Conocí en México la historia de Joao, un niño de 11 años de edad, cuya familia fue masacrada en Guinea Bissau, en una de las tantas y violentas acciones durante la guerra civil y la represión militar; él, único sobreviviente de aquella masacre, huyó a pie como polizón de camiones, trenes y barcos, hasta la Ciudad de México, con miras a viajar a Nueva York, donde vivía el único pariente que le quedaba vivo. Sin que supiera más que su lengua materna y sin una moneda en el bolsillo, en una travesía extraordinaria cruzó medio mundo. En la Ciudad de México, deambulando en las calles, encontró un alma samaritana que lo llevó al refugio de una organización no gubernamental, donde permaneció varias semanas en espera de continuar su viaje a Estados Unidos. Entre los huéspedes de aquel refugio, Joao era el más ordenado. Apenas veía la luz del sol, saltaba de la cama y, meticulosamente, doblaba sus cobijas, hasta que, cansado de esperar un apoyo del ACNUR, que nunca llegó, se puso sus tenis y siguió su peregrinar.

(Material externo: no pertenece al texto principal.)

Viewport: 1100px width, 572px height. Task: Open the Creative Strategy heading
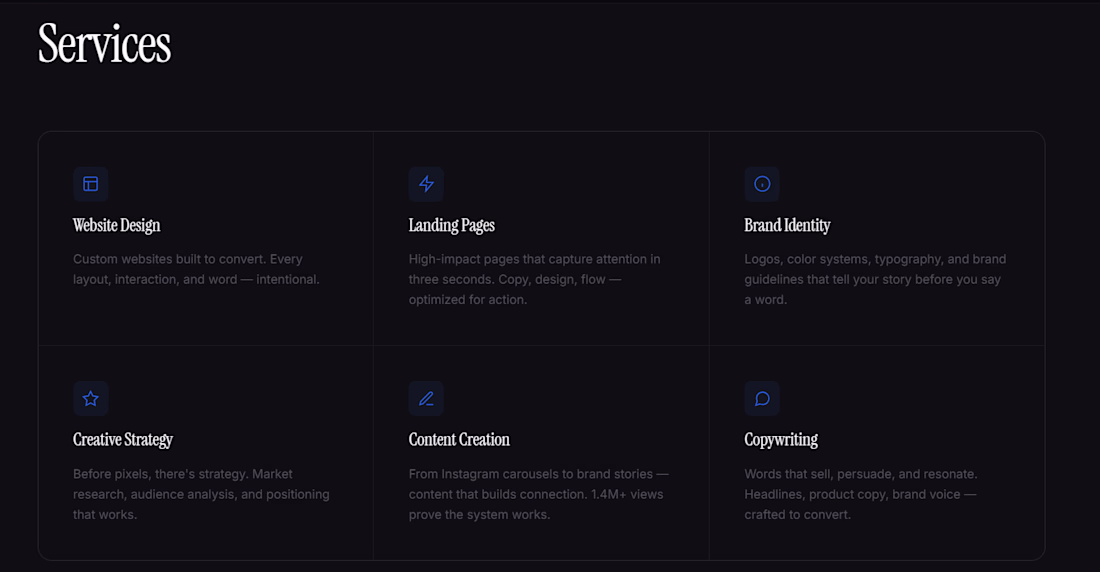[123, 440]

Si él, inerme, viajó hasta ese lado del mundo, por qué no habrían de hacerlo en sentido contrario los cargamentos de droga de las mafias mexicanas. Su poderío se expande hasta las convulsas aguas donde, en pleno siglo XXI, resurgió la piratería moderna, azote de los navíos en mares de Mogadiscio a Cabo Verde, tierra virgen para cooptar halcones.